» **What is asked**
a - In the Grapevine review, how long could sending one message to a distribution list's audience take?
b - Reproduce the Grapevine review word for word from "The failure of" to "alleviate this problem.".

» **Extract to read**
-- -- --

Review of "Experience with Grapevine" Paper

From: Gail Rahn (gail_at_screaminggeek.com)
Date: Mon Feb 02 2004 - 18:06:03 PST

  • Next message: Reid Wilkes: "Grapevine Review"

    Review of "Experience with Grapevine" by Scroeder, Birrell and Needham

    This paper describes the operation and evolution of Grapevine, a distributed
    system in Xerox PARC that has been in active use for a few years at the
    time of publication. The paper analyzes the actual operation and performance
    of Grapevine and compares and contrasts with the design goals of the
    system.

    As a distributed and replicated system, Grapevine handles message delivery
    (between humans, distribution lists and servers), resource-naming,
    authentication, resource location and access control. Grapevine consists of
    a variable number of servers, each with its own storage. Grapevine is
    design to scale by adding additional servers of fixed power (rather than
    adding servers of increasing power, or by increasing the power of existing
    servers). Additionally, Grapevine is a replicated system. Each Grapevine
    node is authoritative for at least one "registry" of information (a registry
    is analogous to a set of users and servers, and their messages, ACLs, etc).
    The failure of one node in the Grapevine network will not cause information
    loss in the system. And although there are an arbitrary number of Grapevine
    servers on a network, the multiple servers appear to a client as a single
    service.

    Most of the paper is devoted to discussing unexpected aspects of the system.
    There were several parts of the system that didn't scale or function as
    anticipated. Some of these failures were problems in data design, such as
    the distribution list scaling problem. In this situation, when d-lists
    contained several members, distributing one message to the d-list audience
    could take upwards of 10 minutes because the message-delivery computation
    was isolated at one Grapevine server. Distributing the message-delivery
    computation across several servers could alleviate this problem.

    Another scaling issue concerned communication between Grapevine servers
    across disparate networks. Grapevine servers must intercommunicate to
    ensure consistency in replicated data. This communication is implemented as
    direct connections between Grapevine servers. In segmented networks, it
    might not be possible for a Grapevine server to directly connect to every
    other server. However, all servers may be accessible through intermediate
    connections to servers. This idea wasn't implemented in Grapevine but was
    seen as a future modification to allow the system to exist in less-connected
    environments.

-- -- --

» **Data provided**

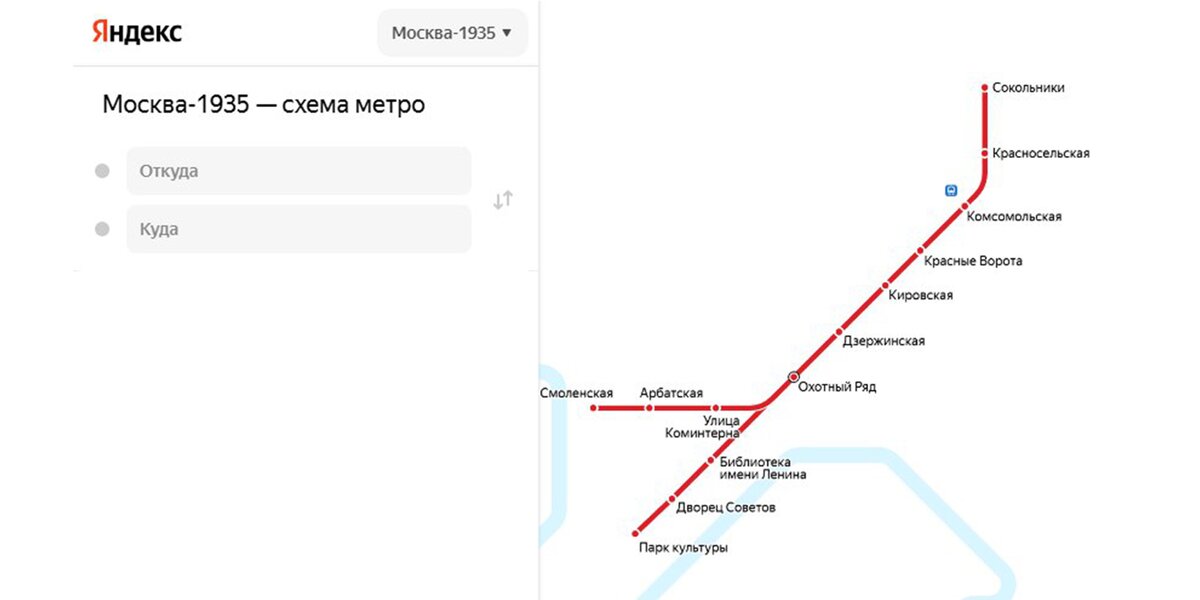Click the railway terminal icon near Комсомольская
Image resolution: width=1200 pixels, height=600 pixels.
[951, 190]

-- -- --

» **Results**
a - Upwards of 10 minutes.

b -
The failure of one node in the Grapevine network will not cause information
    loss in the system. And although there are an arbitrary number of Grapevine
    servers on a network, the multiple servers appear to a client as a single
    service.

    Most of the paper is devoted to discussing unexpected aspects of the system.
    There were several parts of the system that didn't scale or function as
    anticipated. Some of these failures were problems in data design, such as
    the distribution list scaling problem. In this situation, when d-lists
    contained several members, distributing one message to the d-list audience
    could take upwards of 10 minutes because the message-delivery computation
    was isolated at one Grapevine server. Distributing the message-delivery
    computation across several servers could alleviate this problem.